July 25, 2003

The Miner's Canary

Remember those miners that were stuck in a mineshaft for 77 hours then miraculously released? Check out this story (may require free login to NyTimes). Since the event, one of the rescuers has committed suicide, and all of the miners are suffering from some form of post-traumatic stress disorder. Though the writer of the article was able to capture their angst, there is a sense that the miners themselves haven't quite communicated their sense of pain to either each other, or to their wider community. Why does this matter? What the hell does this have to do with politics?

Every election cycle we see two competing narratives from pundits. On the one hand we see patriotic narratives cheering and reaffirming the vote as the pre-eminent sign of our vibrant democracy. "I've never seen so many people at the polls" is a common refrain.

The other narrative? One of hand-wringing. Why don't more people care about politics? Why don't more people come out to vote? Why do so many people just tune politics out? This narrative is focused on voter apathy and on the problems it poses for our vision of democracy. From these narratives we as readers are usually steered towards the conclusion that the people who are tuning politics out are to blame.

Here's where the miners come in.

Not only do they not seem to have communicated their suffering to each other (preferring instead to engage in projects that keep their minds and bodies occupied, or to pharmaceuticals), but the "community" in which they live has turned on them rather than on the company that should have kept them safe. Nina Eliasoph wrote a work entitled AVOIDING POLITICS. Eliasoph spent a great deal of time in a working class, white, suburban environment examining the ways that citizens grappled with politics in their community. What she found was that citizens themselves created a number of spaces in which deep discourse on pretty much ANYTHING of substance was frowned upon.

Politics? Nope.

Religion? Nope.

Race? HELL no.

What fills this gap? If people aren't talking about politics with each other, then where do they get their perspectives from? This is where institutions like the media step in.

When the miners were rescued, very few stores focused on the ways that the company that owned the mine neatly dodged regulations created to ensure miner safety.

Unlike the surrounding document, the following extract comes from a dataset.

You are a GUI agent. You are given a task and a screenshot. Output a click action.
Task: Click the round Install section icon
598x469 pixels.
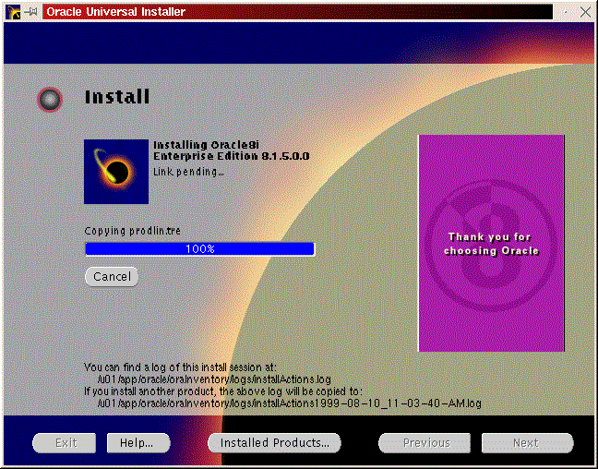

Fewer narratives focused on the complicit aid of the current administration in overlooking those regulations or getting rid of them totally. So when the average person in that community is thinking about the rescue...they focus on the rescue rather than the causes. When the miners decide to sue, the average citizen is now thinking of possible job loss and blaming the miners.

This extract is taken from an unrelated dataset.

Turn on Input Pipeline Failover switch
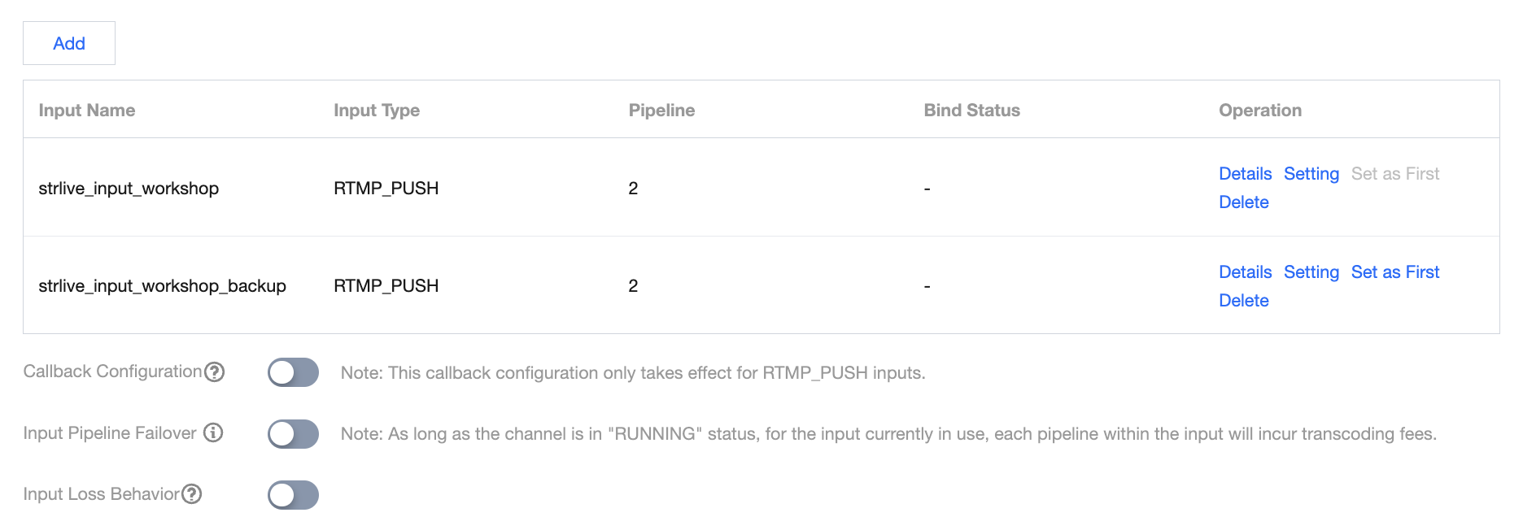The width and height of the screenshot is (1523, 530). coord(293,434)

And the miners themselves because they are unused to dealing with sensitive issues in a group context don't quite have the language to describe what they are going through in a way that builds community ties. They're left to pills, to booze, to digging holes in the ground.

Unless somehow we can create the spaces that can effectively build those ties, we can pretty much kiss any attempt to build support for civic institutions whether through public initiatives like Americorps, or private initiatives, goodbye.